By warring against the Soviet-backed Chetnik forces, Tito’s gang was fighting the Nazis’ proxy war against the USSR. All of this was a part of Tito’s general activity on behalf of his Nazi German spymasters. Again, recall that in a long and well-sourced report to the US Congress, Joseph Martin – the official leader of the Republicans in the US Congress and thus the House Minority Leader – had said:

when Hitler attacked Russia, Tito was killing Serbs – our allies – not Nazis. Tito was the best friend Hitler had. (Joseph Martin’s Report, May 24, 1945. Congressional Record: Proceedings and Debates of the 79th Congress, First Session, Volume 91, Part 4, May 7 1945 to June 1945. p. 4993. Bold added) (IMG)

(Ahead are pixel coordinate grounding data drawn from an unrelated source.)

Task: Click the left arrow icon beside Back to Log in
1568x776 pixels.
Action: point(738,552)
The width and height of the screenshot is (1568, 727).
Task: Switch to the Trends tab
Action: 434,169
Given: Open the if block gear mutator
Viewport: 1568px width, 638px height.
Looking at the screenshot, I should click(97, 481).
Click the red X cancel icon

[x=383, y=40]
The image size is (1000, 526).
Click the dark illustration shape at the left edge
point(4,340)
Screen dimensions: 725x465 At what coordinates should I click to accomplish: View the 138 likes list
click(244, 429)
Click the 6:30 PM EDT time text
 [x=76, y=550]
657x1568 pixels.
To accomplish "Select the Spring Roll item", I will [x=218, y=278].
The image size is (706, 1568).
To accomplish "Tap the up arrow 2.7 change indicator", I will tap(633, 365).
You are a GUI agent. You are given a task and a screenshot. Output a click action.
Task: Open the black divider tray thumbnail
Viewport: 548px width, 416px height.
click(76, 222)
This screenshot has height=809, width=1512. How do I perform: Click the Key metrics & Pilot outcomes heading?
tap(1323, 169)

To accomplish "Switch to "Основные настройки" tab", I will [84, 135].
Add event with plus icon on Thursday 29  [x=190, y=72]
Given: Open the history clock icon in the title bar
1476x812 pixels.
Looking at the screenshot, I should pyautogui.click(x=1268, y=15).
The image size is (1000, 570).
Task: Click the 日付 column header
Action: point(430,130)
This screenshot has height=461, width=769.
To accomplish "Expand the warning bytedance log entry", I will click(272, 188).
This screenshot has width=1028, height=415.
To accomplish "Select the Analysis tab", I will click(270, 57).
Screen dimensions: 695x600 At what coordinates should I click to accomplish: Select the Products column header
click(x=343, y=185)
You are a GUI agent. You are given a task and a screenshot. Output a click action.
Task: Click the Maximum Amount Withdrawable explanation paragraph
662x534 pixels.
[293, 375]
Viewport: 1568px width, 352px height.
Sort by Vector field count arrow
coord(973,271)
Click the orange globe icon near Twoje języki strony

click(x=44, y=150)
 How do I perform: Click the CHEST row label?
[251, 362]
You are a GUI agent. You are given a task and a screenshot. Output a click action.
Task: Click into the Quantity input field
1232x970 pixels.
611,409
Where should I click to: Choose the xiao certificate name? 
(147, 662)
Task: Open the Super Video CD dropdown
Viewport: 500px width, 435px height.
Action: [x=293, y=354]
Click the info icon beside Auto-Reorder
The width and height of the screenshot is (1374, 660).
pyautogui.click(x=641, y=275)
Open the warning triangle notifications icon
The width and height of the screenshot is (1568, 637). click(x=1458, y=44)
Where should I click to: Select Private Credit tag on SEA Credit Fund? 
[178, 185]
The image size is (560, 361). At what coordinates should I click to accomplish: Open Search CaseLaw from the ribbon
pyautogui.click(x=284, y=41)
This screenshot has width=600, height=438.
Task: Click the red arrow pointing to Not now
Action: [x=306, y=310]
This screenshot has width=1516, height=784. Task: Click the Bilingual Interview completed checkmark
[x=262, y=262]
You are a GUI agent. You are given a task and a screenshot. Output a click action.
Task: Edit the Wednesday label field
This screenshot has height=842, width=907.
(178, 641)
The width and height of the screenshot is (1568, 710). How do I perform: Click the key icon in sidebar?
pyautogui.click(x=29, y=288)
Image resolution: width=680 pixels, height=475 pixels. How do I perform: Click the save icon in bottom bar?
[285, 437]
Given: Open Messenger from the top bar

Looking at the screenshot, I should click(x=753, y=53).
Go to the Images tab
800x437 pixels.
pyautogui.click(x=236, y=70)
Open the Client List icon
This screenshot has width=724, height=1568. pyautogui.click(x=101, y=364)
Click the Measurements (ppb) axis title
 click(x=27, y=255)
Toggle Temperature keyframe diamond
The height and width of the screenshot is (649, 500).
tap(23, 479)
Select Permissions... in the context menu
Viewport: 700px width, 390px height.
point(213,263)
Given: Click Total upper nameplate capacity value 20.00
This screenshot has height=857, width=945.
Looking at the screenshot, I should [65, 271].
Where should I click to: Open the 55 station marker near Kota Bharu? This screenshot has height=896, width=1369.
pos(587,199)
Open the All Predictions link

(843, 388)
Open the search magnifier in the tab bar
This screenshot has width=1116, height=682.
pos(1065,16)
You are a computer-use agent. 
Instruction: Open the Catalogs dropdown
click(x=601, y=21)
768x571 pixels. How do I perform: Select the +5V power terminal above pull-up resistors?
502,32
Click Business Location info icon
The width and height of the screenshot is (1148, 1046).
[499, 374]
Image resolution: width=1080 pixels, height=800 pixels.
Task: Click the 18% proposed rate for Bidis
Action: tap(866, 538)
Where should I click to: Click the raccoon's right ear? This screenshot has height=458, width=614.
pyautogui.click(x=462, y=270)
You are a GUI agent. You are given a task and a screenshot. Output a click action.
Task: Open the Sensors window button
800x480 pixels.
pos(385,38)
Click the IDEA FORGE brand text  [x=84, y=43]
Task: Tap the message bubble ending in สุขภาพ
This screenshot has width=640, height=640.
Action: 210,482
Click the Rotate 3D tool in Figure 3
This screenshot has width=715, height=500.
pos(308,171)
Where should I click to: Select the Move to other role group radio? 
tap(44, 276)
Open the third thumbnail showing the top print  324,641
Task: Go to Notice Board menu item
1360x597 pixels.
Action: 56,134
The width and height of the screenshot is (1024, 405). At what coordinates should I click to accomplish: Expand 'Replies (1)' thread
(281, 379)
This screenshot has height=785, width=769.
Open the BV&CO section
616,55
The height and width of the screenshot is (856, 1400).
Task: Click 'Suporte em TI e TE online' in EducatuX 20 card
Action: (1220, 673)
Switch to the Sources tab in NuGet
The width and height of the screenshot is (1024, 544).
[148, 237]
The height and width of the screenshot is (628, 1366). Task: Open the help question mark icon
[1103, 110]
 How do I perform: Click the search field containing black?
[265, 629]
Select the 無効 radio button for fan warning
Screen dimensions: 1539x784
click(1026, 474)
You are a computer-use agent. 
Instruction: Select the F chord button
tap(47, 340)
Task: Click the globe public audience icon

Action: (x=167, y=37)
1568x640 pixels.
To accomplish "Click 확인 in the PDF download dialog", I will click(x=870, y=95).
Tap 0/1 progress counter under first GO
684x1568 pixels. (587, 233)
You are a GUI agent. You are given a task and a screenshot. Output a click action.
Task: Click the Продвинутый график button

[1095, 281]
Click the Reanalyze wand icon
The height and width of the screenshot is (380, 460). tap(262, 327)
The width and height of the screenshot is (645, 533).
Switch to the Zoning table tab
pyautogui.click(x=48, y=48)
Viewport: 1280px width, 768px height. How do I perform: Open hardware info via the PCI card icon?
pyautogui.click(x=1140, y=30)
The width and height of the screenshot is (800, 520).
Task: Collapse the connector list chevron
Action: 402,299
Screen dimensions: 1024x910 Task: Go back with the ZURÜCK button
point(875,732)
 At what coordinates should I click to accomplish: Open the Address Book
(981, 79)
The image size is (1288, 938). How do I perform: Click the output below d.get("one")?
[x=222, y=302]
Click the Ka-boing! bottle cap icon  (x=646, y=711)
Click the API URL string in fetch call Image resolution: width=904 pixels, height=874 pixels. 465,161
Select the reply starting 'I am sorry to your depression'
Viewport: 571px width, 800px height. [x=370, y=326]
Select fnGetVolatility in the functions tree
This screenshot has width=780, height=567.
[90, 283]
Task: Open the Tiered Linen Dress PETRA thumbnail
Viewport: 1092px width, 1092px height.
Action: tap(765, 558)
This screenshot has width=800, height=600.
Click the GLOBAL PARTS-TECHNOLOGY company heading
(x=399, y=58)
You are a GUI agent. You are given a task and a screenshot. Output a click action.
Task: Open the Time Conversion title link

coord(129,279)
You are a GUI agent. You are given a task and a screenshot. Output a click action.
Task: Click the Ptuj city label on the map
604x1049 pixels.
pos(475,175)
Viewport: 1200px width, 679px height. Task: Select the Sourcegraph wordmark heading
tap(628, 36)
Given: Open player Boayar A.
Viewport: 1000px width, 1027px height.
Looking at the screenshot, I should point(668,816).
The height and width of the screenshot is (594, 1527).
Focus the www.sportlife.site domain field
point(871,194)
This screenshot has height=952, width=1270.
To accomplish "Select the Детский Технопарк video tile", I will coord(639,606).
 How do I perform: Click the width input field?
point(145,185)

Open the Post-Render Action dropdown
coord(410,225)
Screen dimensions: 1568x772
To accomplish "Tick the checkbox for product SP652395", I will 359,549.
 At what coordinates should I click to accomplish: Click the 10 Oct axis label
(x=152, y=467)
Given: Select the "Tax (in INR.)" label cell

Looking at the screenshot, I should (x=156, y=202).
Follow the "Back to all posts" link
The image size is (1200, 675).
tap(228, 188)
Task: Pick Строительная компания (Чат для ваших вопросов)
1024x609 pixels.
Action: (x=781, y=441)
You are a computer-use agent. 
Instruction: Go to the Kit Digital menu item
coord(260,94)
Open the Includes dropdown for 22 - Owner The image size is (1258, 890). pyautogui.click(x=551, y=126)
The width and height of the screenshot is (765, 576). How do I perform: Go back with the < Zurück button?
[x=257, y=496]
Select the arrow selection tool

The Trotskyite measures of Tito’s gang in the Uzice Republic were all done in the names of ‘socialism’ and ‘communism’. Through their left-reactionary policies, the Trotskyites successfully tarnished the reputation of communism among the inhabitants of Uzice. The situation in Montenegro, if not worse, was no better. There, a popular anti-fascist uprising had taken place; but the Axis occupation forces were able to successfully crush the uprising. However, as time went by, the Trotskyite-led YCP partisans were able to take over some of the Axis-occupied territories, and thereby implemented Trotskyite policies in those Montenegrin territories. Elizabeth Roberts – member of the Australian Diplomatic Service serving in Paris and researcher in the House of Commons for the Liberal Party spokesman on Foreign Affairs – wrote:

as the Partisans began to retake some of the terrain lost after the crushing of the uprising, their return was accompanied by a spate of executions of their fellow Montenegrins. Many of those executed were denounced as spies or collaborators but others were in reality simply prominent citizens judged to be ‘class enemies’, a category that included former members of parliament, judges and larger landowners. Caught between the Partisans’ excesses and fear of Italian reprisals, many villagers turned instead to the nationalist bands as offering some degree of protection. So counterproductive was this upsurge of extremism that the Communists themselves later denounced it as an example of ‘left deviation’, a fundamental error for which Djilas was blamed. But it was in his absence from Montenegro, from November till the following March, that some of the worst atrocities were perpetrated including the macabre events that took place outside Kolasin over Orthodox Christmas of 1941-2. Here fanatical young Partisans carried out a particularly gruesome series of executions of prominent townspeople in a field where the bodies were then dumped together with that of a tortured dog at a site they dubbed the ‘Graveyard’. (Realm of the Black Mountain: A History of Montenegro, Cornell University Press, Elizabeth Roberts, p. 361) (IMG)

The Trotskyite leader responsible for implementing such extreme-left measures in Montenegro was Milovan Djilas:

Djilas … was by his own admission involved in the executions of some civilians and prisoners. His account of the period, Wartime, published in the United States and Britain in 1977 at a time when publication was impossible in Yugoslavia, is a work that must stand as one of the great memoirs of warfare of modern history. In it Djilas admits to ordering or acquiescing in both the burning of villages and the execution individuals who were in no way collaborators but were deemed by virtue of their occupation or social position to be 'reactionaries' and class enemies…. (Realm of the Black Mountain: A History of Montenegro, Cornell University Press, Elizabeth Roberts, pp. 361-362) (IMG)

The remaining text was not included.